От входной двери до двери в ванную я шла, словно ступая по сухой земле, раскаленной под солнцем. Черный язычок выключателя дразнился, значит, свет горит, значит… Тишина. Я толкнула дверь. Ванна пуста. И темно. Электричества до сих пор не было. Выдохнула.
Холодильник!
Когда я, семилетняя, стояла босиком на картонке, пока женщина с золотым зубом держала цветастую простынь, прикрывая меня, голую и замерзшую, от покупателей на рынке, я не думала о том, что вот эта самая желтая майка с нарисованными рыбками в конце концов превратится в половую тряпку. Как и зеленая, как и белая, как и все мои майки. Мама ничего не выбрасывала: мама рвала майки на ровные полосы, мама срезала плесень с хлеба, мама по два раза заливала кипятком чайные пакетики, мама выковыривала помаду спичкой. Разноцветные майки, мои детские майки, обступали теперь холодильник со всех сторон, будто вражескую башню, тонули в грязной теплой луже. Мама будет ругаться, мама будет ругаться. В этой желтой с рыбками я стояла на кухне
Да, мне не показалось – ничего, кроме рубашки, что едва прикрывала трусы.

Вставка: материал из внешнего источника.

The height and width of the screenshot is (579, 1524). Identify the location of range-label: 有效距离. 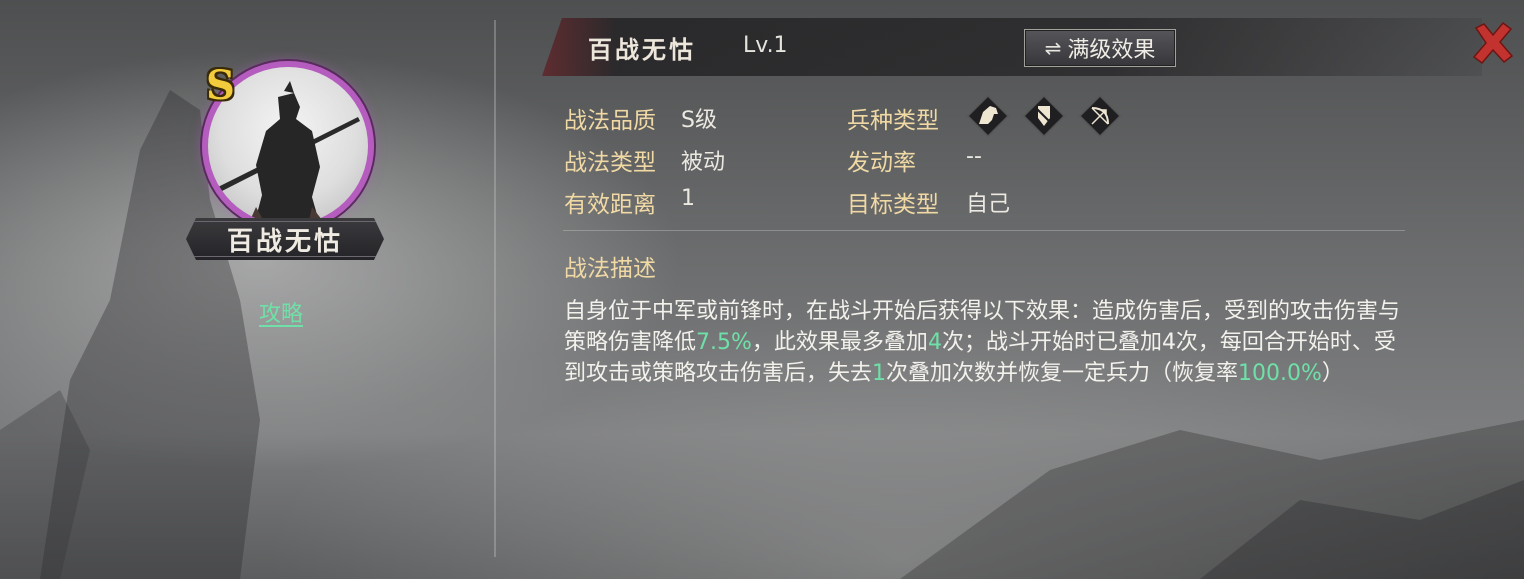
(610, 205).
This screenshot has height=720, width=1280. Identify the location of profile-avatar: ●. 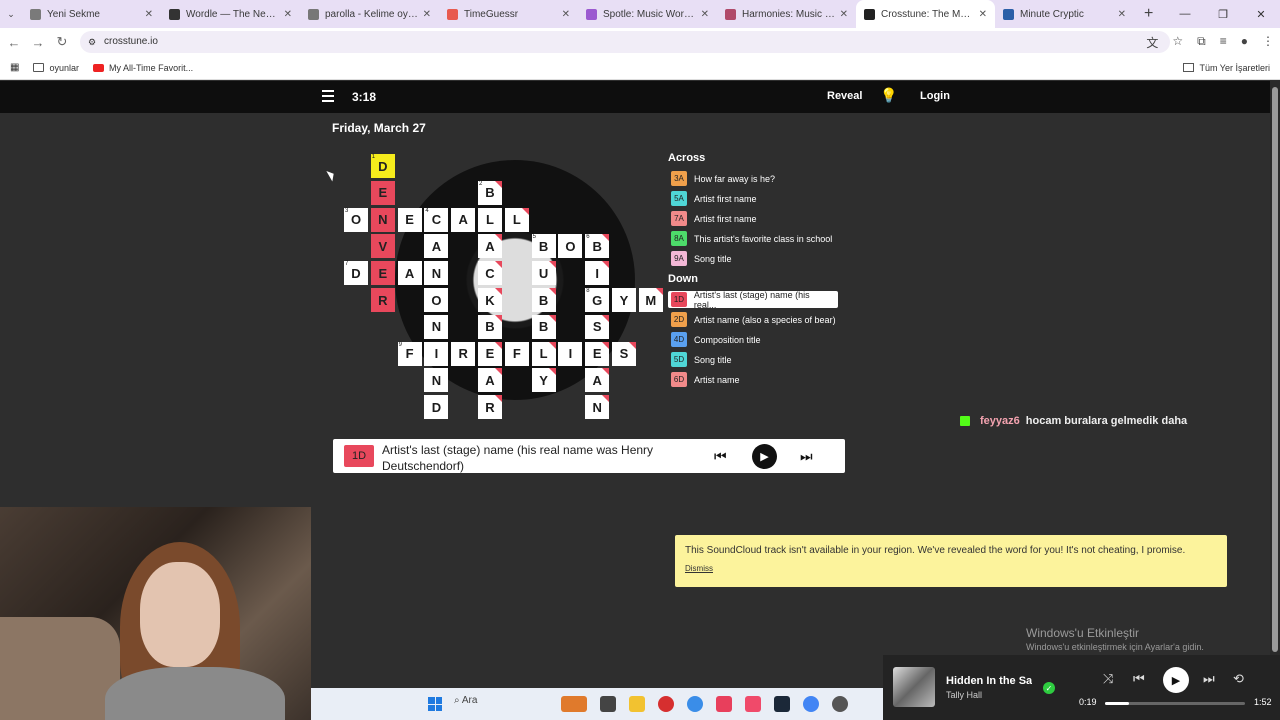
(1244, 42).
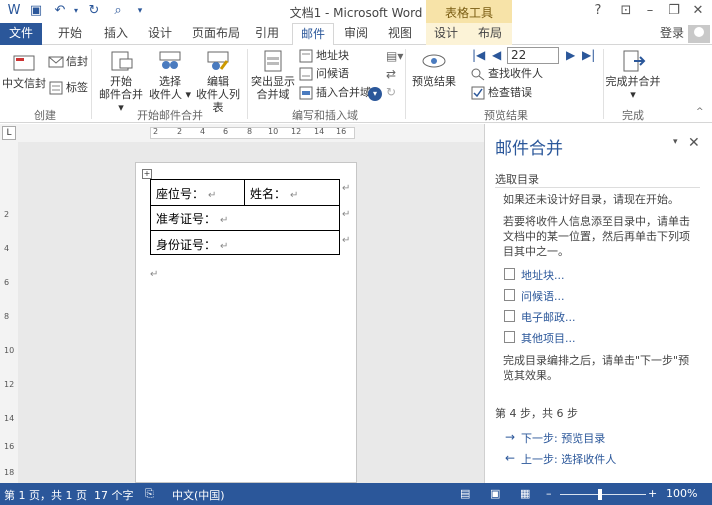 Image resolution: width=712 pixels, height=505 pixels. I want to click on start-merge-label-1: 开始, so click(121, 82).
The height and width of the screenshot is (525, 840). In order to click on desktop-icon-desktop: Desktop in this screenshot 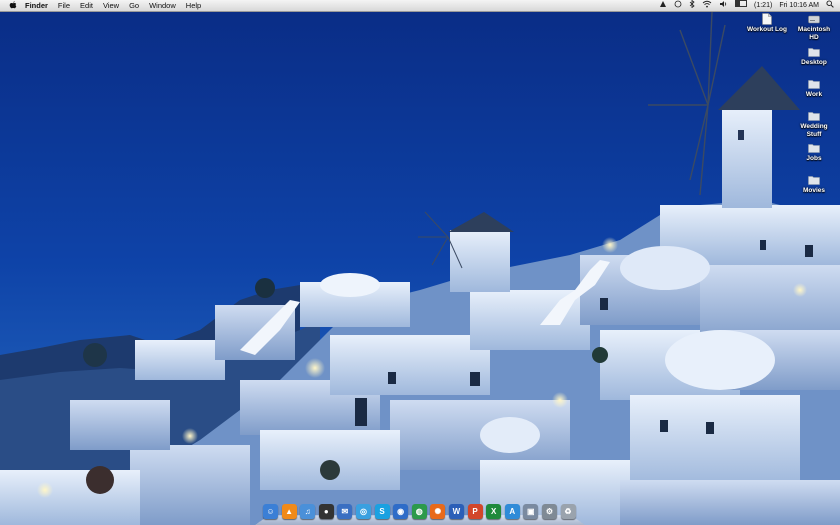, I will do `click(814, 56)`.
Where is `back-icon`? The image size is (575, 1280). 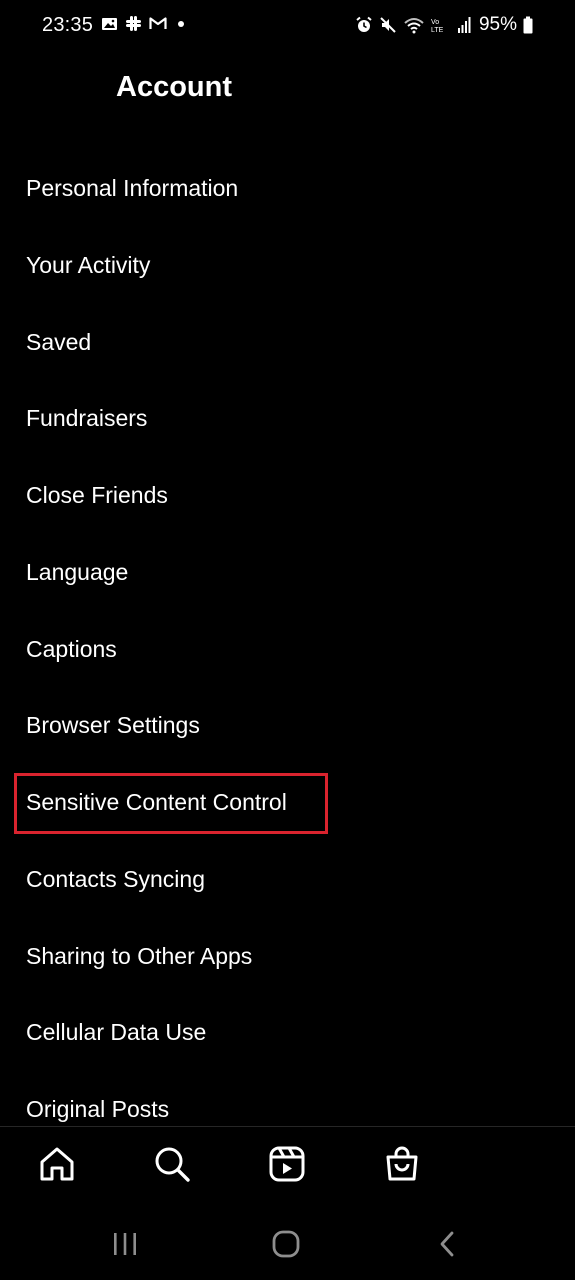
back-icon is located at coordinates (448, 1246).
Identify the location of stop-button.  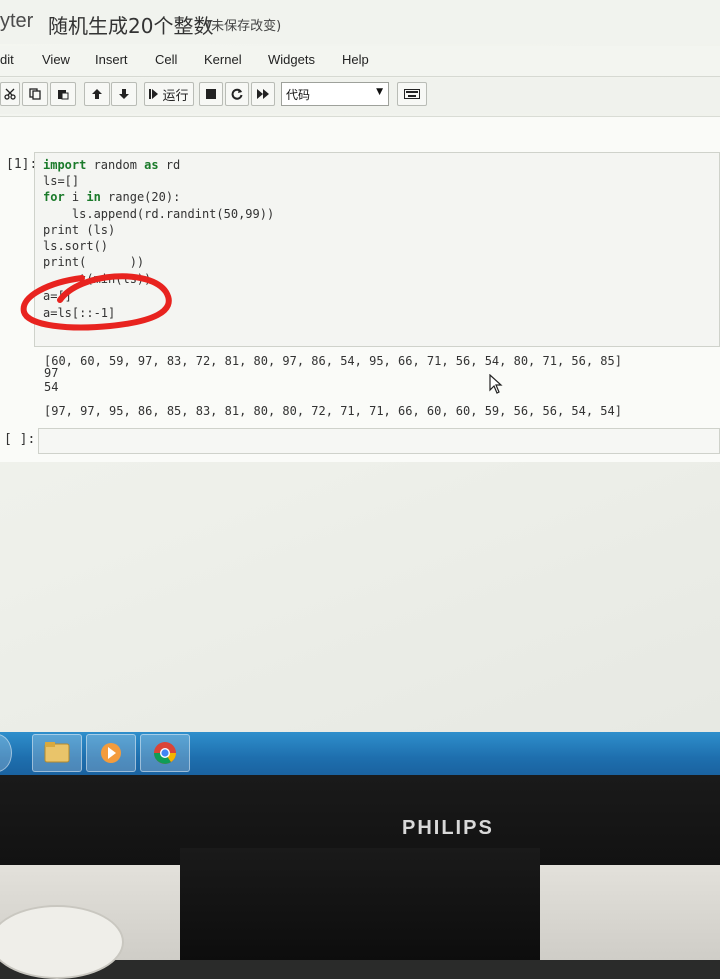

Я думала: замечает ли она? Замечает ли она вонь, к которой я привыкла? Замечает ли старый уголок с потертой обивкой, миску жареной рыбы на плите под вспотевшим целлофаном, пыльный фикус, притулившийся на подоконнике, весь в брызгах масла?
Только не смотри вверх, только не смотри вверх. Не хватало еще, чтобы она подняла глаза и спросила про потолок.
– Выступающая из-под кожи кость, – проговорила она вдруг.
– Что? – Я подняла на нее глаза. Рыжая челка, крашенная хной, две косы, перетянутые детскими резиночками с пластмассовыми бусинами – на самом деле она не намного старше меня.
– Выступающая из-под кожи кость, пять букв, – она кивнула на кроссворд. – Последнее слово не разгадано.
Кость…
– Мосол, – пробормотала я, сжимая набухшую от воды тряпку.
Кожи соседки будто никогда не касалось солнце – такая она была бледная, что хотелось расписать ее розовыми цветами, как фарфоровое блюдце. Наверное, она легко краснела, хотя я не могла представить, что ее могло что-нибудь смутить, – ее рука нагло, без стеснения, потянулась к вазочке из зеленого стекла, наполненной ирисками и «рачками». Я не успела подумать, как прозвучать вежливее, и почти что выкрикнула:
– Не трогайте.
Рука замерла на полпути.
– Не трогайте, пожалуйста, – сказала я чуть тише и, отчаянно пытаясь придумать что-то похожее на правду, добавила: – Они испорчены.
Хорошо еще, что мозг не выдал «отравлены».
– В каком смысле?
– Срок годности вышел.
Не знаю, что она обо мне подумала. Возможно, что я чокнутая. Не исключено.
– Помню, когда я была маленькой, – заговорила соседка, – мать все время меня спрашивала: «Хочешь конфет? Хочешь мороженого?» Я всегда отвечала «нет». Но не потому, что действительно не хотела. Ну, какой ребенок не любит мороженое? Знала, что у нее нет лишних денег. Мне кажется, я буквально слышала вздох облегчения каждый раз. Я научилась проходить мимо кондитерских с невозмутимым видом, а теперь, когда выросла, не могу удержаться.
Она добавила: «Сорри» – и предъявила магазинно-диванную улыбку.
Я выжала тряпку – вернее, мою изношенную до дыр зеленую майку, потому что у нас тоже не было лишних денег, например, на опрятные тряпочки, которые продаются в хозяйственных магазинах, – и подняла ведро, чтобы вылить воду в раковину. Рюмка из тонкого стекла, которую достают на старый Новый год, чтобы вырезать аккуратные кружочки из теста для пельменей, стояла на дне, с тягучей бурой каплей. Пахло сладко, древесно. Мама всегда оставляла улики на видном месте.